*WHAT THE EXERCISE ASKS*. Reproduce word for word the lines of the listing below, starting at the line that contains "Copy the Permanent debug link" and ending at the line that contains "Action: [x=622, y=258]", with both of those lines included. Leave the pictures out of your answer.
———
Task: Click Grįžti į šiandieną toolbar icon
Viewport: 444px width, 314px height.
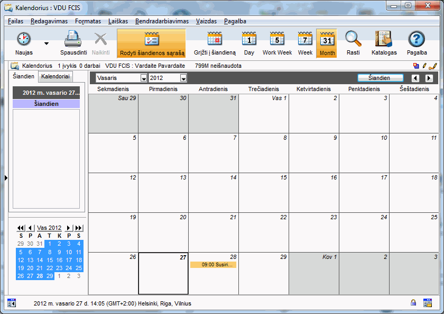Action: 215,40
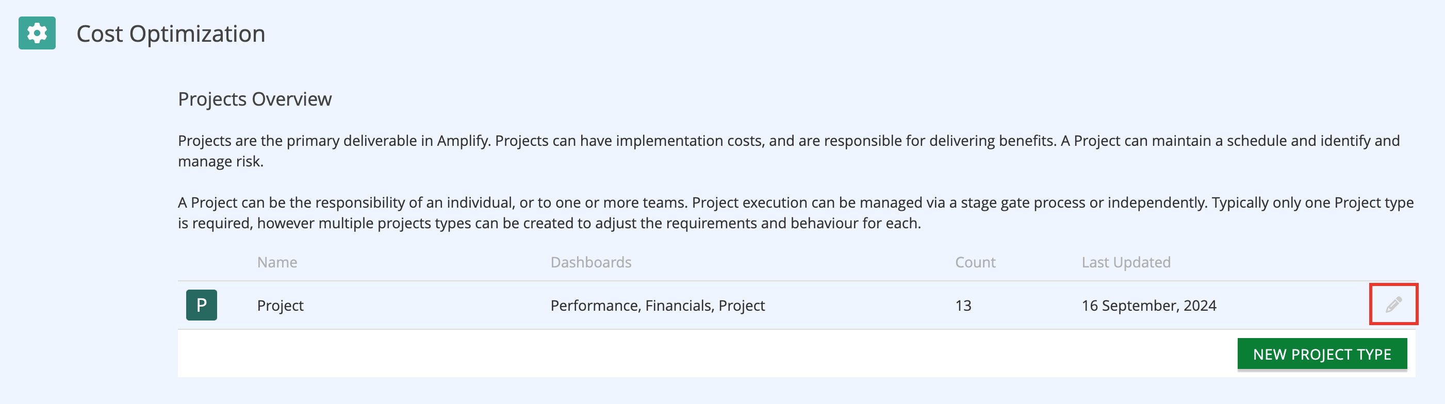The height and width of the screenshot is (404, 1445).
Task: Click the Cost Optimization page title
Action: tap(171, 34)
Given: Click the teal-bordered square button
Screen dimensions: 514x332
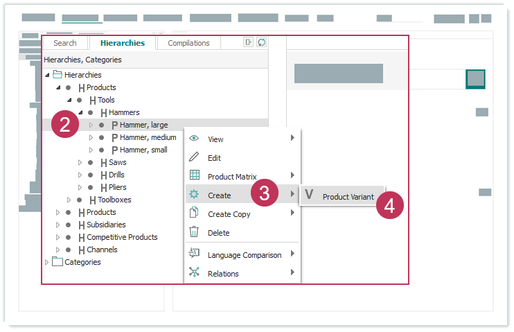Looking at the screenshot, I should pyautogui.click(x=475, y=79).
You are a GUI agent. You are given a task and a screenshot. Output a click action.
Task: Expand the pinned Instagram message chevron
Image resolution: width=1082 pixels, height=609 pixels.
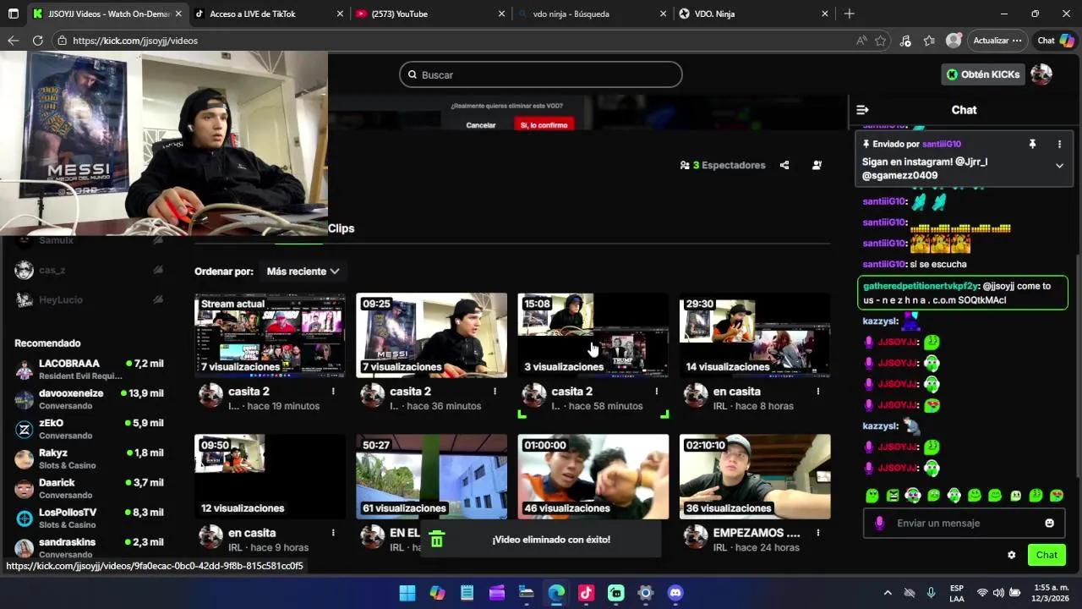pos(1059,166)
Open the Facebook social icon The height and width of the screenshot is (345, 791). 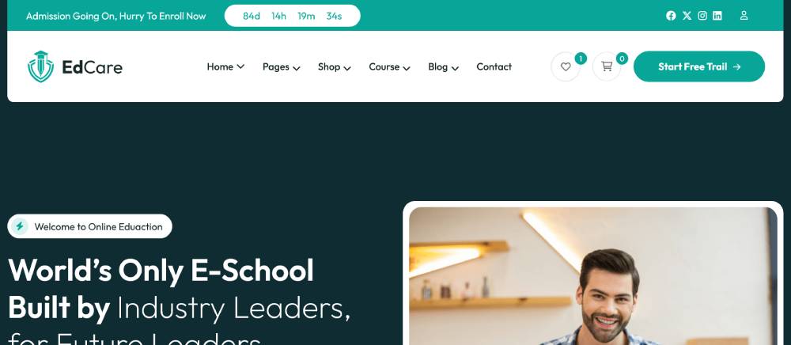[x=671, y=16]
———
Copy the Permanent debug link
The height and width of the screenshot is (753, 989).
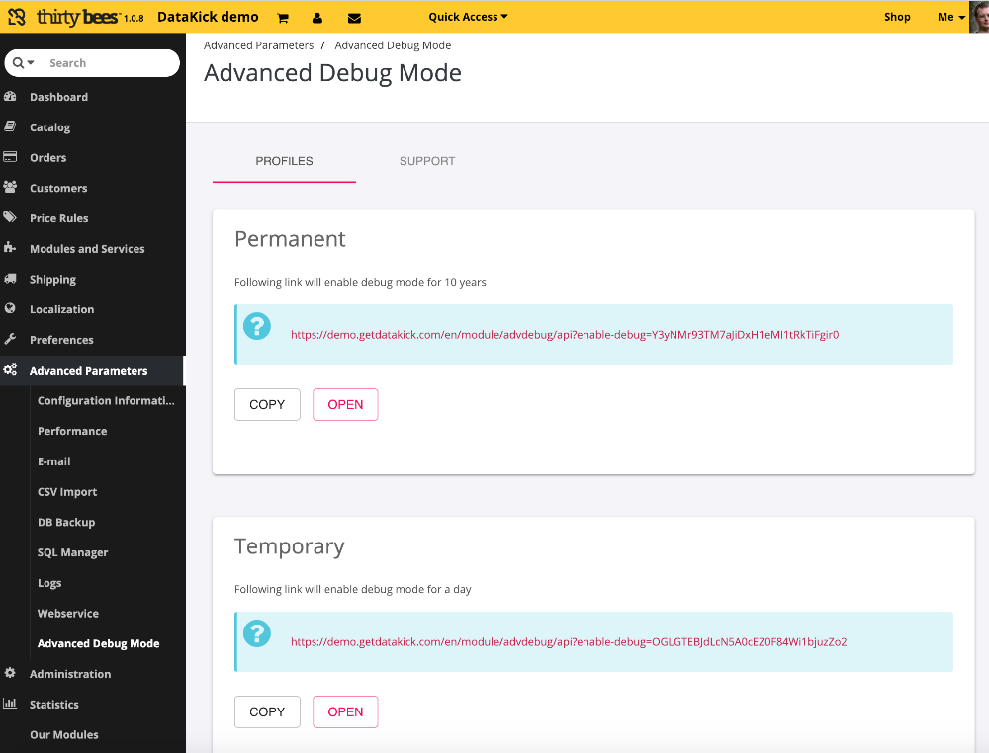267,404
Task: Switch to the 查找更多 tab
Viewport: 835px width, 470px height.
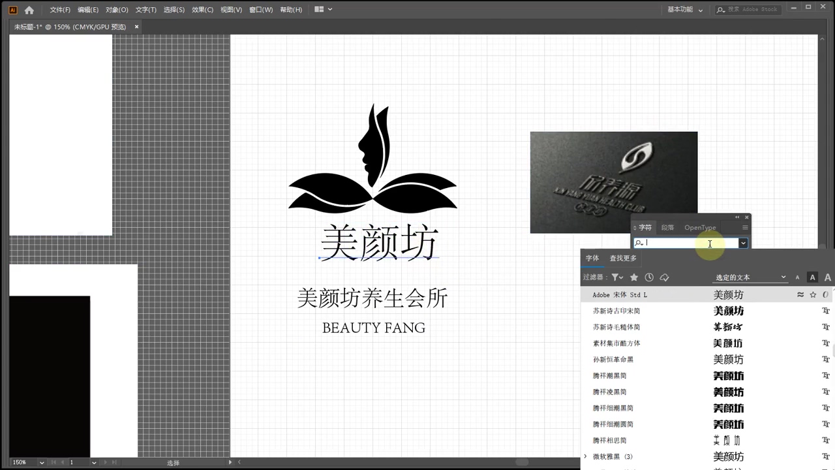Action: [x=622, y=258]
———
*WRITTEN RESPONSE*.
Copy the Permanent debug link
The height and width of the screenshot is (753, 989).
267,404
Task: Switch to the 查找更多 tab
Viewport: 835px width, 470px height.
Action: [x=622, y=258]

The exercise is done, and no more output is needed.